She howled in agony, dropped one hand that held the baby boy, but clutched him with the other by the side of his filthy little pajamas. Carney grabbed her right wrist to hammer her into dropping Evan Lancaster into the tub.
Chapter
79
The explosion in that confined space was deafening, disorienting.
Carney’s right shoulder erupted in blood. He staggered against Cam Nguyen, who let go of Evan Lancaster. The baby fell into the tub.
Carney grabbed his gun with his left hand and tried to raise it.
The second shot shattered his left wrist before he could fire, and his gun fell into the bath after the baby. I shot up to my feet, going for Evan Lancaster, but Cam Nguyen was way ahead of me. She’d plunged headfirst into
the tub and yanked up the sputtering boy before I got there.
Over the ringing in my ears I could hear Bree shouting, “On the ground, Officer Carney! Now! Any other move, I will kill you.”

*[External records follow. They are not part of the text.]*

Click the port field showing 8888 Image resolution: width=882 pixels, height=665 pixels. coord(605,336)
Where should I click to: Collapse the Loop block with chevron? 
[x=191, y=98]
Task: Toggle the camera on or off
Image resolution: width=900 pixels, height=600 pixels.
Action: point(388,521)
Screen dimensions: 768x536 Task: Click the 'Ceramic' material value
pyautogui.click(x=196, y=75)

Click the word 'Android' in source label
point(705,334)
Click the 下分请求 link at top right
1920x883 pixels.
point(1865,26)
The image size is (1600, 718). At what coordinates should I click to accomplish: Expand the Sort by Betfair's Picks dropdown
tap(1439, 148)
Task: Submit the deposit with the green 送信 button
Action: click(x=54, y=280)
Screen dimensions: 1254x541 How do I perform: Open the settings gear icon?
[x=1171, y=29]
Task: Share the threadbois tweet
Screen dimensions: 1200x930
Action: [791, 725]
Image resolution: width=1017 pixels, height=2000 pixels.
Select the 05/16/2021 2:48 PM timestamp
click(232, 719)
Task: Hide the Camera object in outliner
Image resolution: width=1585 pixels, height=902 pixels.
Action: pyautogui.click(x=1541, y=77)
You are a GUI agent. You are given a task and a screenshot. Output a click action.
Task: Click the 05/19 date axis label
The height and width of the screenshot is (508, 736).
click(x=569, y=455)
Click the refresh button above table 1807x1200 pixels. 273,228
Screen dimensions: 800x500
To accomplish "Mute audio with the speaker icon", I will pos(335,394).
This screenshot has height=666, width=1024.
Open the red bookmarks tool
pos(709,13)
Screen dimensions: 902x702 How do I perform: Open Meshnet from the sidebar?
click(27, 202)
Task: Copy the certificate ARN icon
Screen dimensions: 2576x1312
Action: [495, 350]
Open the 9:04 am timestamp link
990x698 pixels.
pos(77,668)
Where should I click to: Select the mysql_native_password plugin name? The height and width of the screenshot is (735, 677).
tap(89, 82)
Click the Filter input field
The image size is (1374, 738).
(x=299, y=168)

Carney looked at her like she was an apparition in a nightmare. I saw why. My wife’s face was completely swollen and lacerated. There were pieces of wood sticking out of her wounds, and blood ran like spiderwebs down over her face and shirt.
Despite my woozy head, I thrust my hand down into the tub, retrieved my service pistol, pointed it at Carney, and shouted, “You heard her. On the floor.”
The tics and contortions of rage in the young officer’s face began to disintegrate before he collapsed to his knees by the tub, looked up at the ceiling of the crude room, and moaned, “You said we weren’t doing anything wrong, Mommy. You said they were just sleeping.”
Chapter
80
Marcus Sunday and Acadia Le Duc heard the sirens long before they saw the lights of the Montgomery County sheriff’s cruisers and ambulances ripping up the slick dirt road toward the field and the farmhouse. The duo was up on a limestone outcropping across the road, back toward the reservoir. Sunday was using the binoculars to look down through the drizzle toward the old farm several hundred yards away.
“Shouldn’t we get out of here, sugar?” Acadia asked.
“Why would we do that?” he replied calmly. “We’re just hikers, or bird watchers, or both.”
Sunday kept the binoculars trained on the cruisers as they turned onto the driveway.
“Those were shots down there a while back,” Acadia complained. “I don’t know how things went down at your house, but I was taught to stay away from police when there’s been shooting going on.”
“Your father the bootlegger taught you that?” he asked.
“And Mama,” Acadia said. “She didn’t trust any cop. I don’t, either.”
“My daddy took somewhat the opposite perspective,” Sunday said, seeing the cruisers and ambulances stop in the overgrown farmyard. “He liked to study the people who might do him the most harm.”
“He obviously never saw you coming,” she replied.
“Oblivious,” the writer agreed as Cross appeared from the house, followed by EMTs pushing a stretcher on which a sobbing young man lay. Bree Stone followed, carrying two babies in her arms. Behind her an EMT helped a young Asian woman wrapped in a blanket.
Sunday tilted his chin, said, “Bravo, Mr. and Mrs. Cross.”
“What?” Acadia asked.
“It appears they’ve got the killer and rescued the babies and the missing prostitute.”
Acadia gazed at him, said, “I must say, you surprise me, sugar.”
“How’s that?” Sunday replied, lowering the glasses and looking at her.
Acadia shrugged. “I figured you’d be upset because, I don’t know, Dr. Cross just beat you there?”